# START OF Given passage

The blast also damaged other video and CD stores nearby.

There was no immediate claim of responsibility, but previous bombings in this volatile region have been blamed on pro-Taliban militants who consider music and movies un-Islamic. Just weeks ago, suspected militants sent letters to shop owners in Kohat and elsewhere in the region, warning them to close their businesses.

The U.S. has expressed concerns that the two-month-old Pakistani government's efforts to negotiate with some armed groups in the northwest could give hard-liners time to regroup and intensify attacks on U.S. forces across the border in Afghanistan.

Defying the pressure from the West, the Pakistani government has defended the peace agreement as a necessary step to end more than five years of intense fighting between Pakistani troops and militants, said CBS News' Farhan Bokhari.

"This blast has once again demonstrated that any conciliation towards these militants will not bring peace" a senior Western diplomat told CBS News Monday after the attack on the Danish embassy. The diplomat spoke on condition of anonymity due to the sensitive nature of the topic.

The government has insisted it will not negotiate with "terrorists" but only Pakistani militants willing to lay down their arms.

Danish investigators have said al Qaeda or an affiliated group was likely behind Monday's blast outside their embassy in the usually tranquil capital.

The terror network has threatened Denmark over the reprinting in Danish papers of a cartoon that depicted Islam's Prophet Muhammad wearing a bomb-shaped turban.

Investigators believe it was a suicide bombing.

Many suicide bombings in Pakistan are believed to have been planned in its semiautonomous tribal regions along the Afghan border, where al Qaeda and Taliban militants have found sanctuary and which are the focus of peace efforts.

Pakistan's umbrella Taliban movement, headed by Baitullah Mehsud of the South Waziristan tribal region, has declared a cease-fire amid the negotiations.

Violence in Pakistan is down markedly, even though bombings and attacks in the northwest and other parts of the country have continued.

A senior Pakistani security official, who spoke to CBS News on condition of anonymity, told Bokhari on Monday that intelligence officials had received information during the past month that a series of new attacks was being planned by militants opposed to the new peace deal with Mehsud.

"The attacks are meant to lift the divisions in Mehsud's camp and bring them out in the open," said the official.

NATO, meanwhile, has reported a surge in attacks on its troops in eastern Afghanistan, saying it suspects the rise is a result of the peace talks across the border.

# END OF Given passage

Challenge 1 - Copy every line of the rows below character for character.

# START OF Recorded data

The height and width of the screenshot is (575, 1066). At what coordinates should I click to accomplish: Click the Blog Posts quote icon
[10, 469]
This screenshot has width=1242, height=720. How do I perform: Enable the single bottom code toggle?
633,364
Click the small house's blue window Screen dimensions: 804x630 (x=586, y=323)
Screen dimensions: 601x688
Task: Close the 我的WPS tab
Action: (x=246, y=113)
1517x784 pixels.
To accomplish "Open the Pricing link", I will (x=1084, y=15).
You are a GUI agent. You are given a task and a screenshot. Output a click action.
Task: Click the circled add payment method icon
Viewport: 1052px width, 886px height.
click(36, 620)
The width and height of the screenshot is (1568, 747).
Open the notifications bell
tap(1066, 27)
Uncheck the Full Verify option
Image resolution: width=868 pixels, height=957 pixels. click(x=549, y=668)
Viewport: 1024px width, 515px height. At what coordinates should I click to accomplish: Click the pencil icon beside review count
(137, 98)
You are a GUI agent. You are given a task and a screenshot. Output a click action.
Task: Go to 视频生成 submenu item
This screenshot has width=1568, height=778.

# END OF Recorded data

Challenge 2 - Revise the passage of the article on the Pakistan bombing that begins with "The blast also" and stops after "News' Farhan Bokhari.", putting "merchants" in place of "shop owners".

Output 1 -
The height and width of the screenshot is (575, 1066). At what coordinates should I click to accomplish: Click the Blog Posts quote icon
[10, 469]
This screenshot has width=1242, height=720. How do I perform: Enable the single bottom code toggle?
633,364
Click the small house's blue window Screen dimensions: 804x630 (x=586, y=323)
Screen dimensions: 601x688
Task: Close the 我的WPS tab
Action: (x=246, y=113)
1517x784 pixels.
To accomplish "Open the Pricing link", I will (x=1084, y=15).
You are a GUI agent. You are given a task and a screenshot. Output a click action.
Task: Click the circled add payment method icon
Viewport: 1052px width, 886px height.
click(36, 620)
The width and height of the screenshot is (1568, 747).
Open the notifications bell
tap(1066, 27)
Uncheck the Full Verify option
Image resolution: width=868 pixels, height=957 pixels. click(x=549, y=668)
Viewport: 1024px width, 515px height. At what coordinates should I click to accomplish: Click the pencil icon beside review count
(137, 98)
You are a GUI agent. You are given a task and a screenshot. Output a click action.
Task: Go to 视频生成 submenu item
This screenshot has width=1568, height=778.

Output 2 -
The blast also damaged other video and CD stores nearby.

There was no immediate claim of responsibility, but previous bombings in this volatile region have been blamed on pro-Taliban militants who consider music and movies un-Islamic. Just weeks ago, suspected militants sent letters to merchants in Kohat and elsewhere in the region, warning them to close their businesses.

The U.S. has expressed concerns that the two-month-old Pakistani government's efforts to negotiate with some armed groups in the northwest could give hard-liners time to regroup and intensify attacks on U.S. forces across the border in Afghanistan.

Defying the pressure from the West, the Pakistani government has defended the peace agreement as a necessary step to end more than five years of intense fighting between Pakistani troops and militants, said CBS News' Farhan Bokhari.